Synthesis and Evaluation of Novel Ring-Strained Noncanonical Amino Acids for Residue-Specific Bioorthogonal Reactions in Living Cells

Christopher D. Reinkemeier, Christine Koehler, Paul F. Sauter, Nataliia V. Shymanska, Cecile Echalier, Anna Rutkowska, David W. Will, Carsten Schultz, Edward A. Lemke

Research output: Contribution to journalArticlepeer-review

Abstract

Bioorthogonal reactions are ideally suited to selectively modify proteins in complex environments, even in vivo. Kinetics and product stability of these reactions are crucial parameters to evaluate their usefulness for specific applications. Strain promoted inverse electron demand Diels–Alder cycloadditions (SPIEDAC) between tetrazines and strained alkenes or alkynes are particularly popular, as they allow ultrafast labeling inside cells.
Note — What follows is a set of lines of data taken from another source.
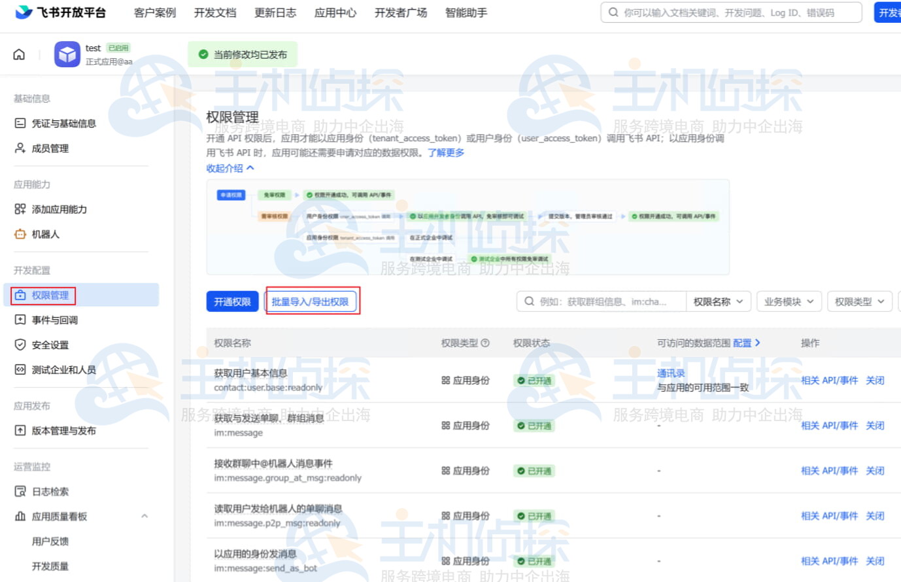The width and height of the screenshot is (901, 582).
Task: Click 批量导入/导出权限 button
Action: coord(311,301)
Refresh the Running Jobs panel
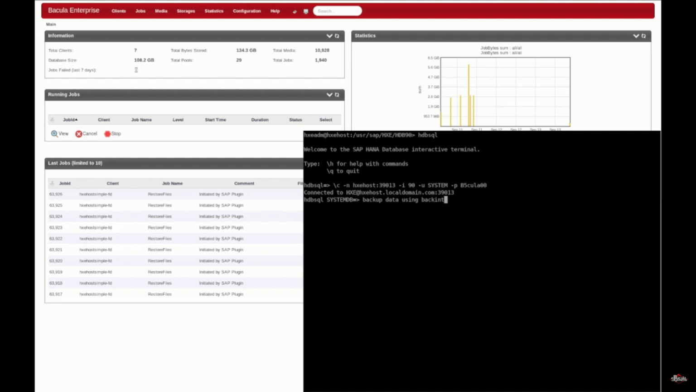This screenshot has height=392, width=696. pyautogui.click(x=337, y=95)
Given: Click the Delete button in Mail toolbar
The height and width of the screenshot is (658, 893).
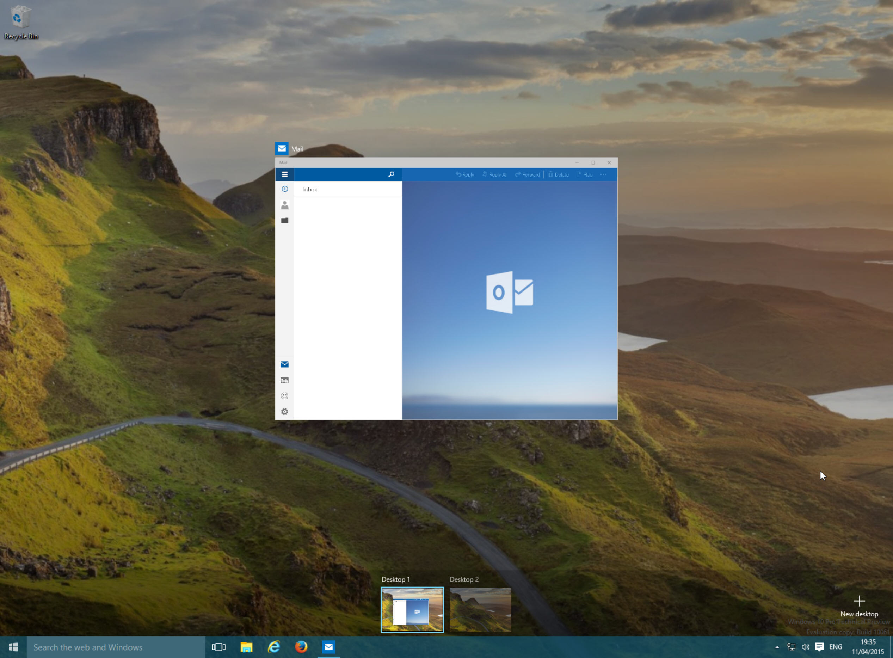Looking at the screenshot, I should (558, 175).
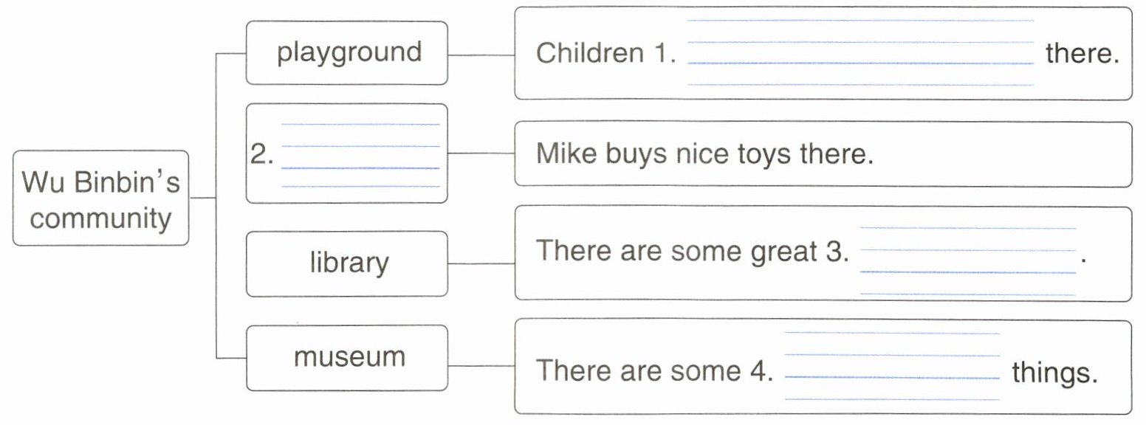Click blank 3 lines after "great"
This screenshot has height=425, width=1146.
967,262
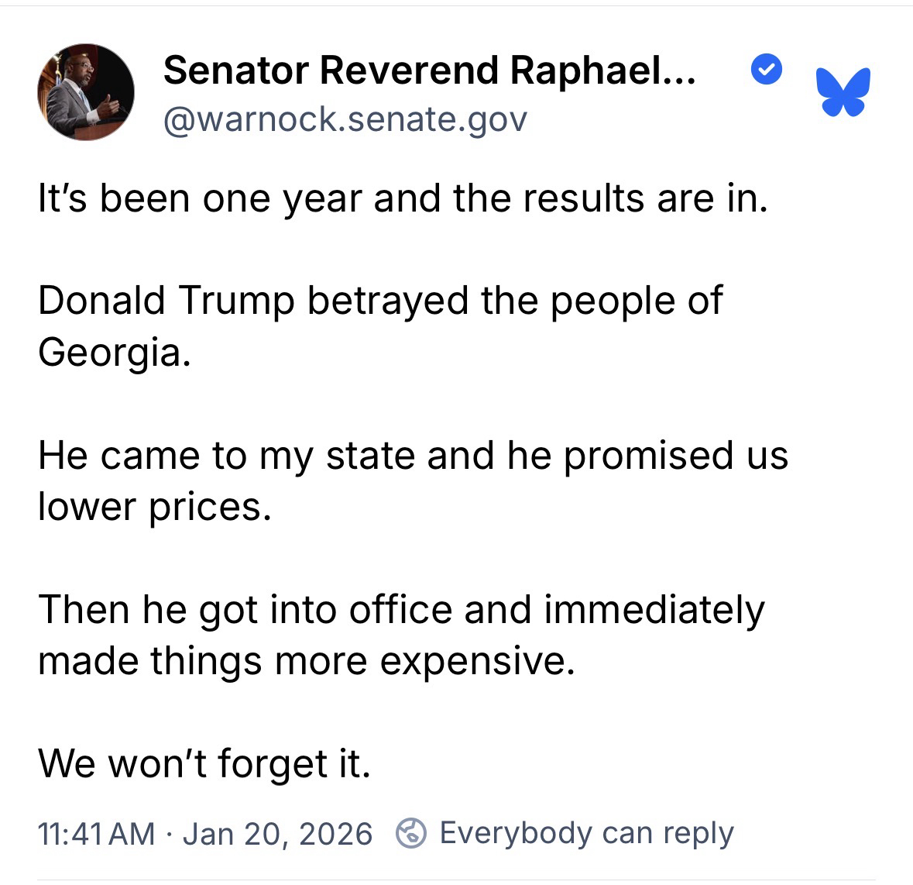The height and width of the screenshot is (885, 913).
Task: Open the @warnock.senate.gov handle link
Action: [x=345, y=119]
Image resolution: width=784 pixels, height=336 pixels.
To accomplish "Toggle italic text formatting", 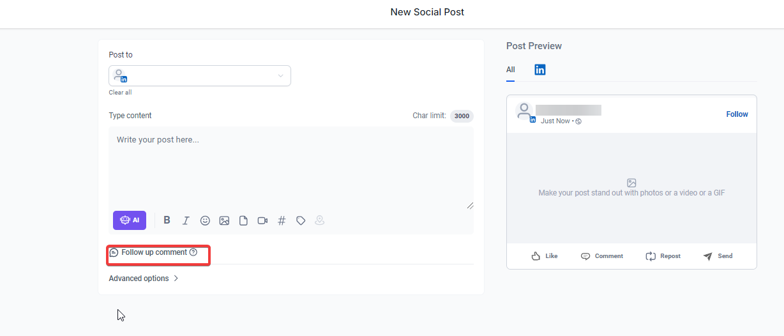I will point(186,220).
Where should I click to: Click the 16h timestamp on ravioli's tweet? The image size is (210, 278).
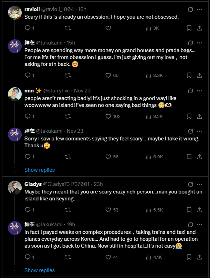(x=82, y=9)
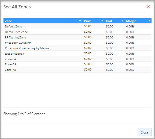155x139 pixels.
Task: Click the Margin column sort icon
Action: click(x=149, y=21)
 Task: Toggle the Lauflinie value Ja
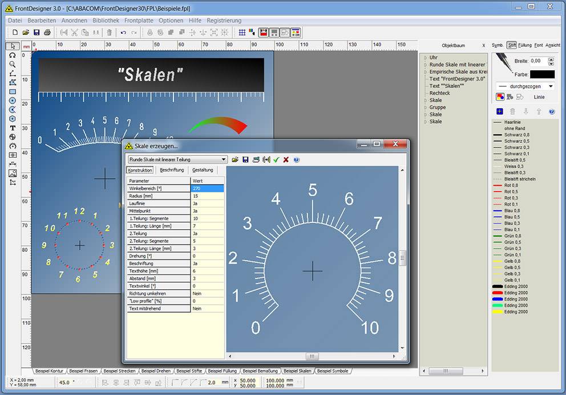point(207,203)

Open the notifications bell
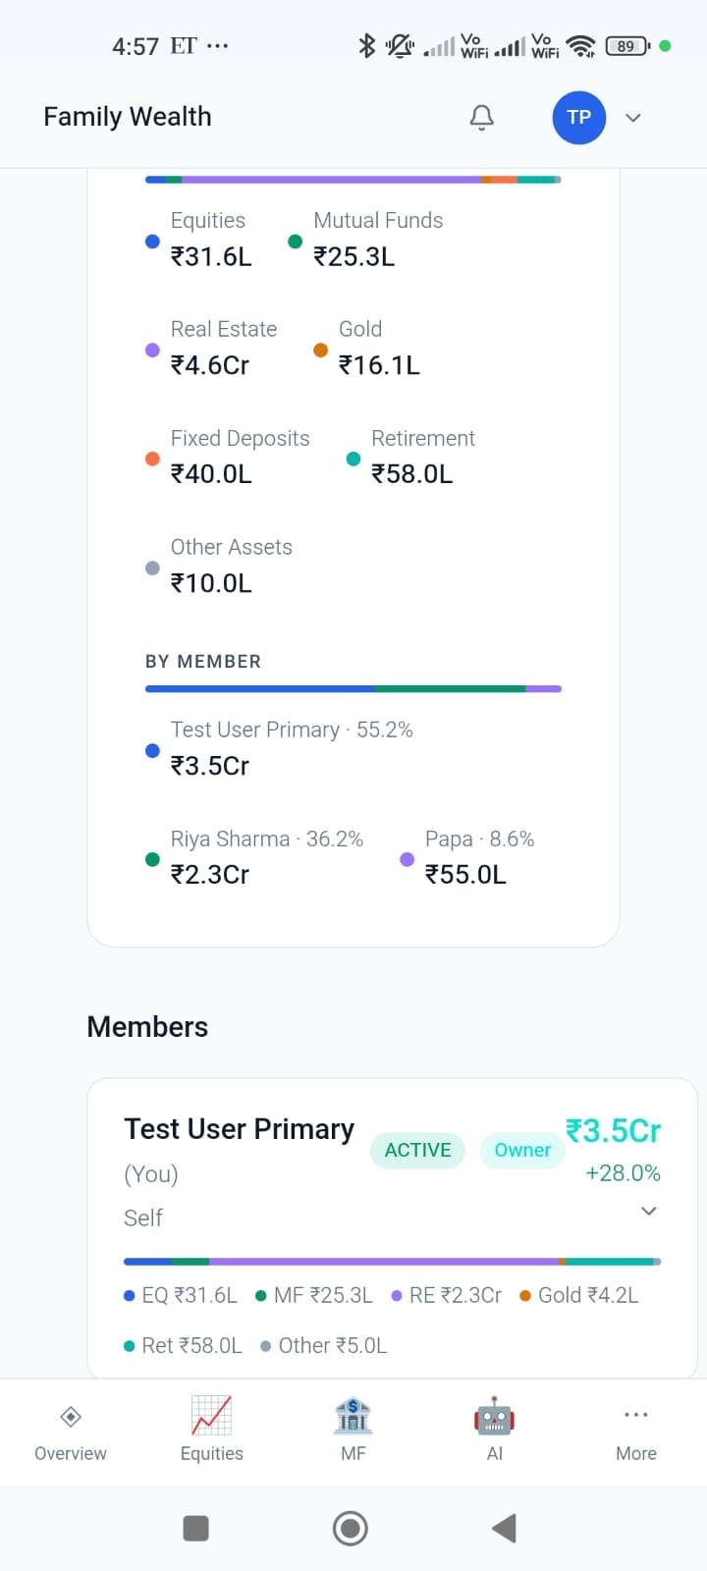click(x=481, y=118)

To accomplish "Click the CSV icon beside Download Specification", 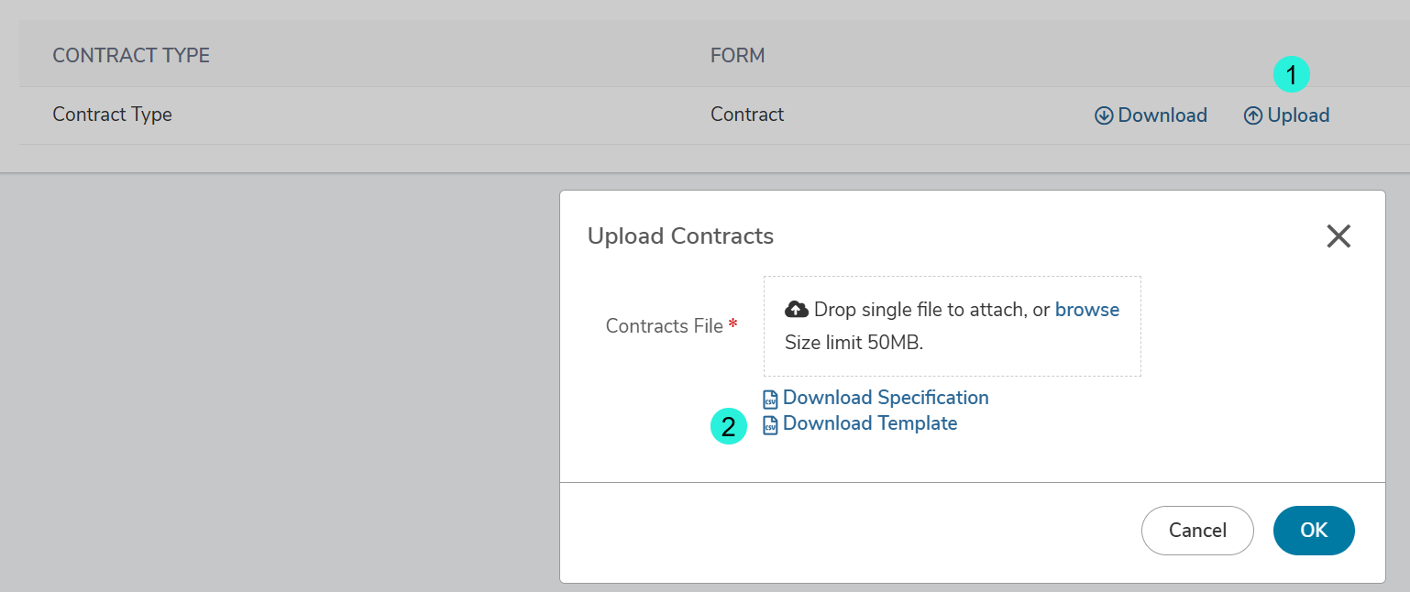I will click(771, 400).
In combination with genetic code expansion (GCE)-a method that allows to incorporate noncanonical amino acids (ncAAs) site-specifically into proteins in vivo. These reactions enable residue-specific fluorophore attachment to proteins in living mammalian cells. Several SPIEDAC capable ncAAs have been presented and studied under diverse conditions, revealing different instabilities ranging from educt decomposition to product loss due to β-elimination. To identify which compounds yield the best labeling inside living mammalian cells has frequently been difficult. In this study we present a) the synthesis of four new SPIEDAC reactive ncAAs that cannot undergo β-elimination and b) a fluorescence flow cytometry based FRET-assay to measure reaction kinetics inside living cells. Our results, which at first sight can be seen conflicting with some other studies, capture GCE-specific experimental conditions, such as long-term exposure of the ring-strained ncAA to living cells, that are not taken into account in other assays.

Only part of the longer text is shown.